Gli organi di informazione sono totalmente monopolizzati dall’ex duopolio che per decenni ha gestito la politica italiana.

Non una gran sorpresa, invero, ma ormai è quasi tenero constatare come certe testate additino clamorose sconfitte del  M5S perfino quando queste si profilano come successi.

I dati definitivi delle elezioni regionali della Basilicata sono quelli qui di seguito:

Vito Bardi (Presidente eletto della Regione Basilicata)
124.716 voti
42,2%
LISTA SEGGI %
Lega Salvini Basilicata 6 19,1
Forza Italia Berlusconi per Bardi 3 9,1
Fratelli d’Italia 1 5,9
Idea – un’Altra Basilicata 1 4,2
Basilicata Positiva Bardi Presidente 1 4,0

 

Carlo Trerotola
97.866 voti
33,1%
LISTA SEGGI %
Avanti Basilicata 2 8,6
Comunità Democratiche – Partito Democratico 2 7,8
Progressisti per la Basilicata [*] 4,5
Partito socialista italiano (Psi) 3,8
Basilicataprima Riscatto 3,4
Lista del Presidente Trerotola 3,3
Verdi Realtà Italia 1,9

 

Antonio Mattia
60.070 voti
20,3%
LISTA SEGGI %
Movimento 5 Stelle 3 20,3
Leggendo o ascoltando le varie rassegne stampa del mattino, in Italia, le analisi sono le più strampalate, tutte comunque tese ad additare come clamorosa sconfitta e crollo ormai irrefrenabile dei Cinque Stelle. Per la stampa mainstream in Lucania, e per estensione in Italia, ormai il M5S è alla frutta. Preludio della grande battaglia delle Europee, che potrebbero vedere l’annegamento definitivo del Movimento.

I dati che abbiamo riportato sopra, però, indicano tutt’altro.

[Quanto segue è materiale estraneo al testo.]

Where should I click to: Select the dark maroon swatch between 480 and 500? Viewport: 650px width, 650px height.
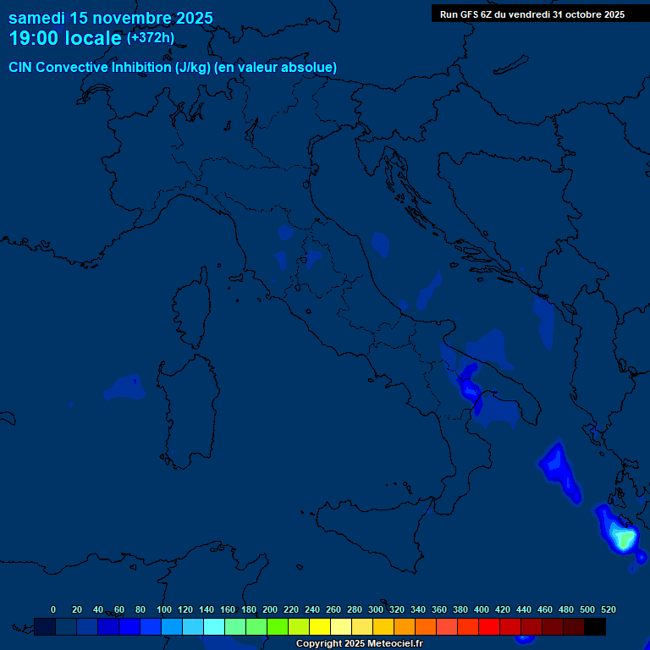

Scevra di ogni analisi di merito sull’azione politica del partito guidato da Di Maio, una constatazione sensata, ma assente sui media generalisti, sarebbe stata che il Movimento 5 Stelle si è presentato a questa elezione regionale, come ad ogni altra elezione, in una lista unica, senza alleati. Il Movimento 5 Stelle ha raggranellato il 20 per cento dei voti e pertanto si conferma come il primo partito nella regione, superando di più di tremila voti la Lega. La conferma di tale asserzione sta semplicemente nei dati di cui sopra.

Cosa hanno fatto gli altri partiti?

Le solite truppe cammellate si sono presentate compatte con le stampelle di liste civetta acchiappavoti, cinque per il centrosinistra e ben sette liste del genere per il centrodestra. Eppure i votanti sono stati solamente un numero piuttosto basso rispetto agli aventi diritto, e hanno dovuto scegliere tra decine di liste. Naturalmente, in una condizione del genere, qualcuno può essere disorientato, e perfino sbagliare il voto.

L’affluenza e il giubilo senza motivo delle testate.

Nemmeno seicentomila gli abitanti, un’affluenza che, pur cresciuta non è certo un boom, come titola Repubblica, per esempio. Non si può certo gioire per un’affluenza del 53,6%. Eppure la maggior parte delle testate celebrano un giubilo l’aumento del 6% dei votanti. Non una terra di elettori modello, la Lucania.

Pochi accenni, da parte della carta stampata, sulla caduta del centrosinistra dopo un quarto di secolo di governo ininterrotto della regione, con le famose promesse di farla divenire in breve tempo la regione più ricca d’Italia a causa delle riserve petrolifere. Intanto il mondo si evolve verso l’elettrico e la Basilicata resta al palo. Ci si può ben immaginare cosa significhi un quarto di secolo della stessa gestione, con gestione del voto, amicizie, nomine, assunzioni et similia. La lista singola del PD è crollata dell’80%, quella del centrosinistra del 50%, passando dal 60% al 30% dei ‘consensi’.

Quest’articolo, mi rendo conto ancora una volta, più che un’analisi politica sul voto in Basilicata, è uno strozzato lamento – l’ennesimo – sulle condizioni della stampa nel nostro paese.